= Beginning of Section =

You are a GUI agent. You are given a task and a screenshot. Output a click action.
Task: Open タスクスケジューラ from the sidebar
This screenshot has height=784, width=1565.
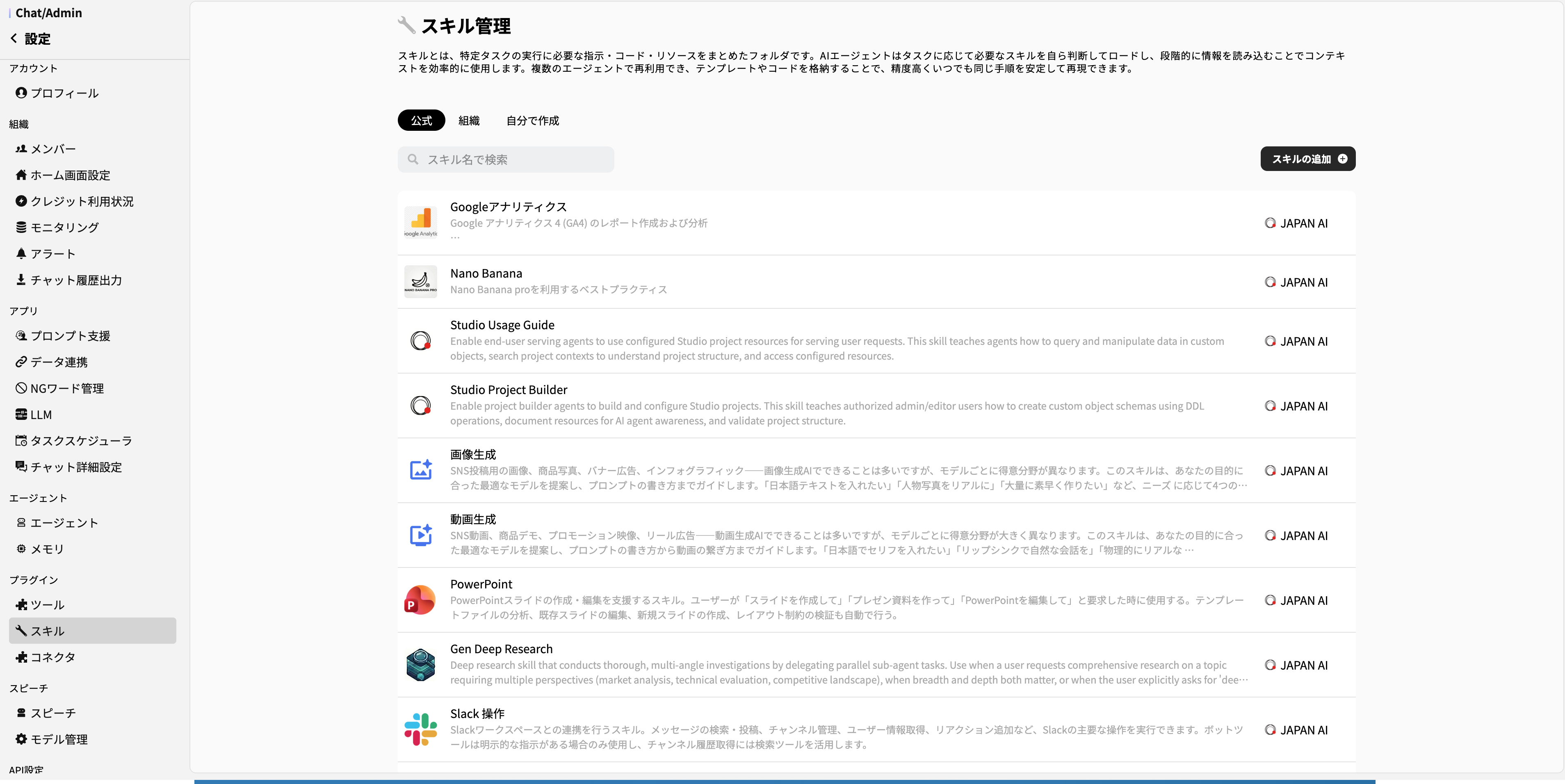click(x=81, y=440)
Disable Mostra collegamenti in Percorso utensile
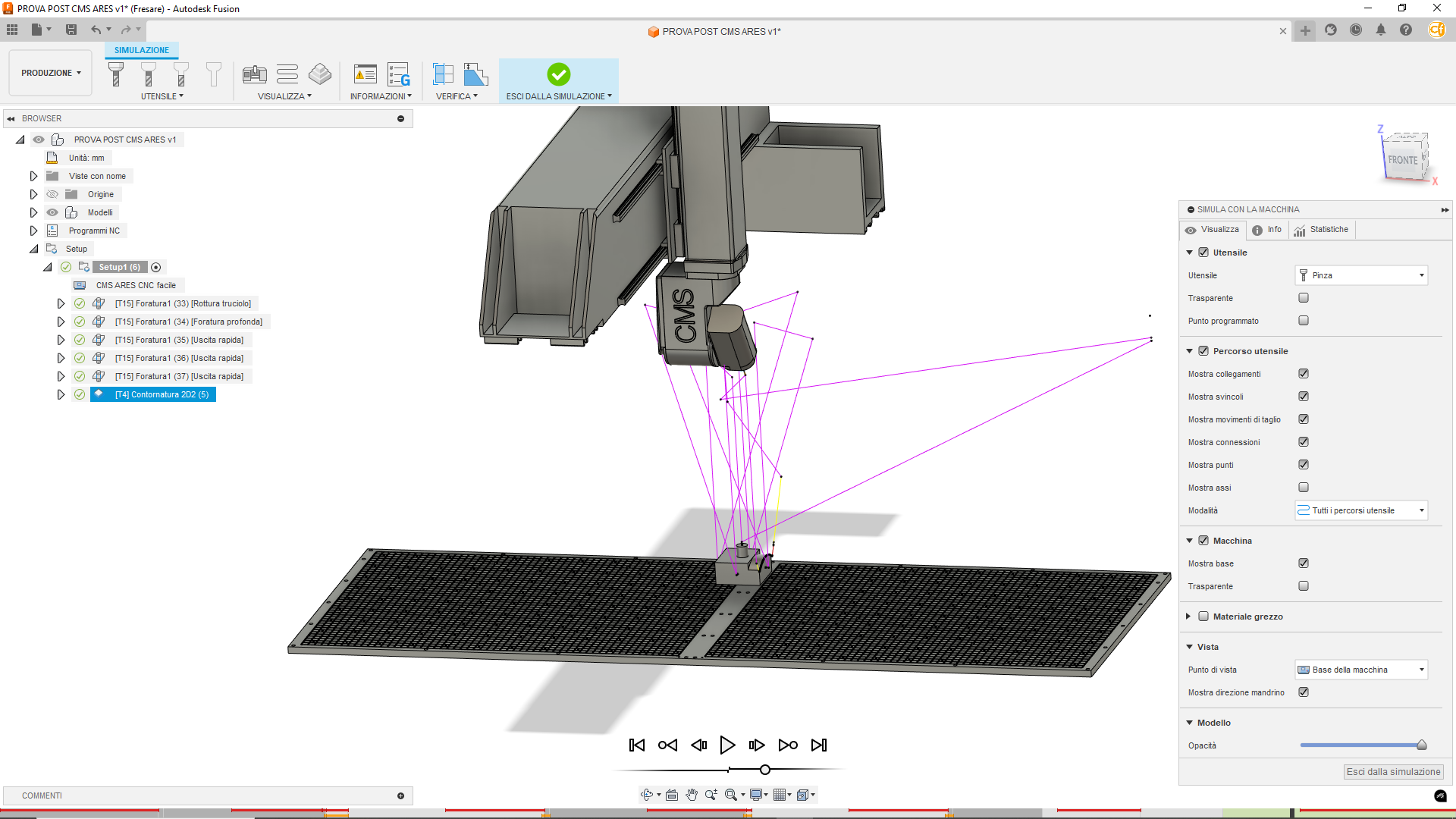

= End of Section =

Print every entry above again, exactly as written. Leave the images out.

You are a GUI agent. You are given a task and a screenshot. Output a click action.
Task: Open タスクスケジューラ from the sidebar
This screenshot has height=784, width=1565.
click(x=81, y=440)
Disable Mostra collegamenti in Percorso utensile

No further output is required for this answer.